People sometimes ask me if I wish I made this move years ago, and I always answer, “no.” I really enjoyed my time at UK advocating for the students, faculty and staff that  make it such a special place. And I am more well-rounded as a person because of that experience. But, if you have thoughts of a profession change later in your career, I would wholeheartedly encourage you to explore that opportunity.

Moneywatch Advisors is Female-Owned – Does It Matter?

I have a distinct memory of my 7th Grade Social Studies teacher, Reva Hoyt, telling our class that there would never be, nor should there ever be, a female president. Now, this was the mid-1970’s so, clearly, times were different back then. But, I remember being taken aback by her statement even then. She reasoned, in part, that women didn’t have the emotional temperament to lead the country. While I disagree with her reasoning, Ms. Hoyt’s prediction has certainly held true for the last 40 years.

However, our President is Ramsey Bova, who owns the majority of our firm, Moneywatch Advisors. She has 20 years’ experience as a financial planner, learning the business from the ground up from her father, Bob, who started the firm in 1980. She also holds the highest designation in our profession, as a Certified Financial Planner. Unfortunately, only 23% of Certified Financial Planners are female.

While I am confident Ramsey will be very uncomfortable when she reads this post, I believe it is an important story to tell. To be quite candid, however, I am struggling with WHY this is so noteworthy. A 2014 study by the Certified Financial Planner board asked 657 men and 572 women to determine their preference for male or female advisors. Guess what? Very few people gave a hoot either way. Only 11% of both men and women indicated that the gender of their advisor was either “somewhat important” or “critical” in their choice of an advisor.

To back that up, clients who have chosen to work with Moneywatch in the year since I joined the firm want to know that the firm will help them plan for their futures, advise them on how much to save and how to save on taxes while doing it, manage their investments and, in general, provide the advice that is in THEIR best interests, not ours. Now, it isn’t uncommon for people to assume the person with the name Ramsey is male, but no one is surprised or disappointed when they learn she isn’t.

When I began writing this I toyed with a list of virtues or skills commonly attributed to women that might make them better financial planners. But, it didn’t take me very long to conclude a list like that would be as ridiculous as listing why women would NOT be good planners. I will say, however, that a study over the 2004-2008 time-period showed that companies with three or more female corporate directors significantly outperformed companies with no female directors. Just sayin’. More specific to the financial planning industry, the magazine “WealthAdvisor” wrote that only 10% of financial planning firms are women-owned but they make up 38% of the firms in the “Top Performer” category.

So, does it matter that Moneywatch is female-owned?

I don’t know, but here is my experience: Lisa and I were clients of Moneywatch for 25 years before I joined the firm.
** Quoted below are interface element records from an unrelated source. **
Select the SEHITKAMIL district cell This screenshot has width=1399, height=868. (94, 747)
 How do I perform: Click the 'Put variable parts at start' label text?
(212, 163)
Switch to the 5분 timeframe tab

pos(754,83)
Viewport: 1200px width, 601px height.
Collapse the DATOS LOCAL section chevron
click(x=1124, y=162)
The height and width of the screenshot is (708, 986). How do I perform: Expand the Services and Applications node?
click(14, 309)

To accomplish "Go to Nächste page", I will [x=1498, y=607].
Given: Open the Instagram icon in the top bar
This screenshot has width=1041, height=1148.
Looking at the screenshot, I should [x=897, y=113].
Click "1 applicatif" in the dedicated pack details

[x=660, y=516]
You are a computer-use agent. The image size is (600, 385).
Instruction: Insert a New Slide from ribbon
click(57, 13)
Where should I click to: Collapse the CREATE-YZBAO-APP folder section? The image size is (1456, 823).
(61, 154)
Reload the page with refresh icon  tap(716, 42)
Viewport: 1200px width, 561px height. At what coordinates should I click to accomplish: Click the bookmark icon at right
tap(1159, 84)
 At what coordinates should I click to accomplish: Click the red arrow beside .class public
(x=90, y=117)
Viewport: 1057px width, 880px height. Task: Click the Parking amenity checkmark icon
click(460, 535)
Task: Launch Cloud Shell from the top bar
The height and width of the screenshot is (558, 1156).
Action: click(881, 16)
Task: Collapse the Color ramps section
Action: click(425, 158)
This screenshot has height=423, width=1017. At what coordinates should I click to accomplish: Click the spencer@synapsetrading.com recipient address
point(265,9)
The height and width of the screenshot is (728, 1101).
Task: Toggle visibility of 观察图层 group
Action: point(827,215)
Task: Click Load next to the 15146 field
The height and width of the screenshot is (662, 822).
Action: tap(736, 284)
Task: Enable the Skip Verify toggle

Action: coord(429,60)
Ramsey and her dad helped us plan and invest for a day when we could be in the financial position for me to scratch that persistent entrepreneurial itch that I’d had for a long time. To have the financial freedom to take on a new challenge after age 50 was a dream of mine and they helped us make it possible. Now, I didn’t think that new challenge would be to work at Moneywatch but joining the firm has enabled me to work with Ramsey in her role as a leader, not just as a client.

After both experiences, I believe the reason Moneywatch’s ownership is noteworthy is because it is still so unusual. Why aren’t there more female financial planners; why are there so few women-owned firms? There are a variety of reasons, to be sure, but I believe the most telling takeaway from this discussion is it seems very few people care about their planners’ gender. All they care about is results.